◆ **EXERCISE BRIEF**: Could you return every record below exactly as it stands, leaving out the pictures?

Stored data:
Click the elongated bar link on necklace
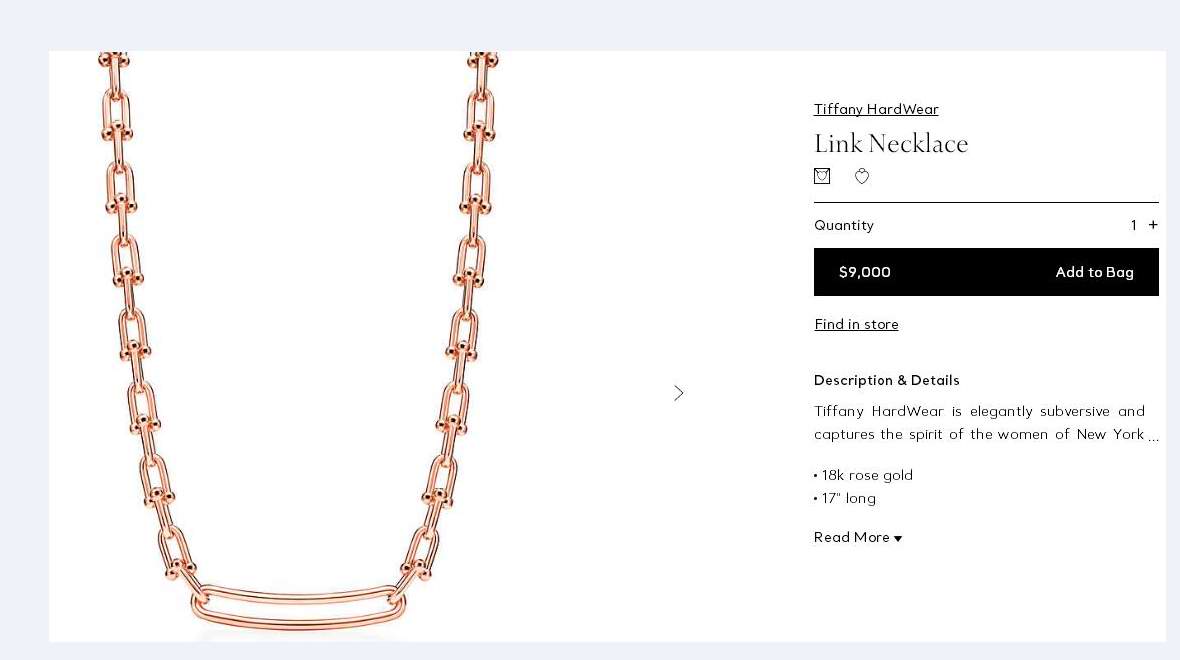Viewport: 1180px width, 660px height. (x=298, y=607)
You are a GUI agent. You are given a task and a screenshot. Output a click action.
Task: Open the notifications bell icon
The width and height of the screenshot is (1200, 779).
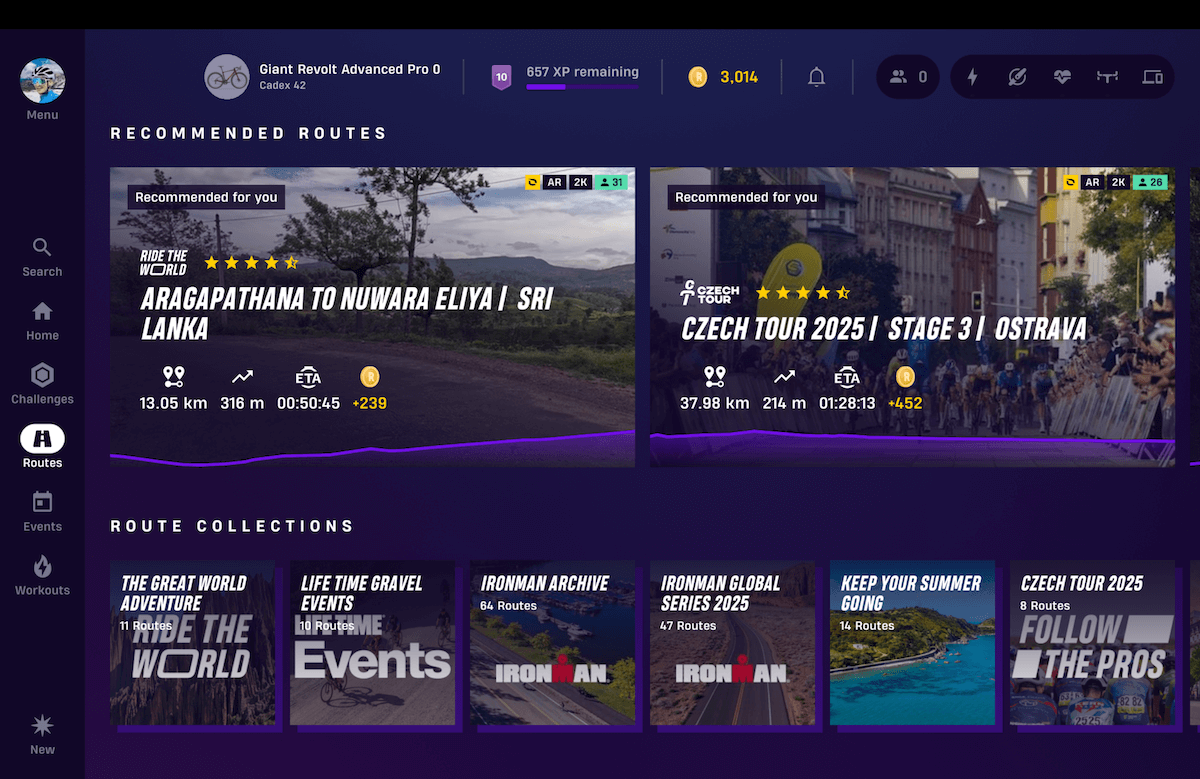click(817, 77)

◆ **TASK RESULT**:
Click the elongated bar link on necklace
Viewport: 1180px width, 660px height. (x=298, y=607)
You are a GUI agent. You are given a task and a screenshot. Output a click action.
Task: Open the notifications bell icon
The width and height of the screenshot is (1200, 779).
click(817, 77)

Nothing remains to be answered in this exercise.